Many exogenous and endogenous factors (called zeitgebers) can shift a circadian rhythm. The sleep-wake cycle only becomes entrained to the 24-hour solar day by these factors, and by far the most powerful is ocular light exposure. The use of exogenous melatonin is one of the major non-light factors that can entrain the circadian rhythm, but results in clinical samples have been mixed.3 This is not surprising because there can be great individual variability in endogenous melatonin production. Light, medication, and behavior can also change melatonin levels. The pharmacokinetics and pharmacodynamics of exogenous melatonin (high first-pass metabolism, short half-life, and weak MT1/MT2 receptor binding) may also lead to the inconsistent effects in many clinical spheres as well.

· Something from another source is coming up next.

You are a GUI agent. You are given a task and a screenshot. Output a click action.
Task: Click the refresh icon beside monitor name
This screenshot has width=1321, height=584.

Melatonin appears to have 2 probable interacting effects on the sleep-wake cycle. First, it entrains and shifts the circadian rhythm (process C) in a “chronobiotic” function. Second, it promotes sleep onset and continuity in a “hypnotic” function by increasing the homeostatic drive to sleep (process S). These effects appear to be equal. Clinically, exogenous melatonin given in the morning delays the phase of circadian rhythm and subsequent evening sleepiness. Melatonin given in the evening can advance both of these phases.

TABLE 1


Circadian rhythm sleep disorders

Light exposure has the opposite effect and is much more potent in its phase-shifting effects. This can also vary depending on the exact time the melatonin is given and light exposure occurs, in relation to the circadian rhythm of the patient. Patients demonstrate more compliance in taking melatonin at the right time than in pursuing the necessary exposure to light. Thus, timed melatonin administration may be a more viable way to change the circadian rhythm in clinical practice when needed.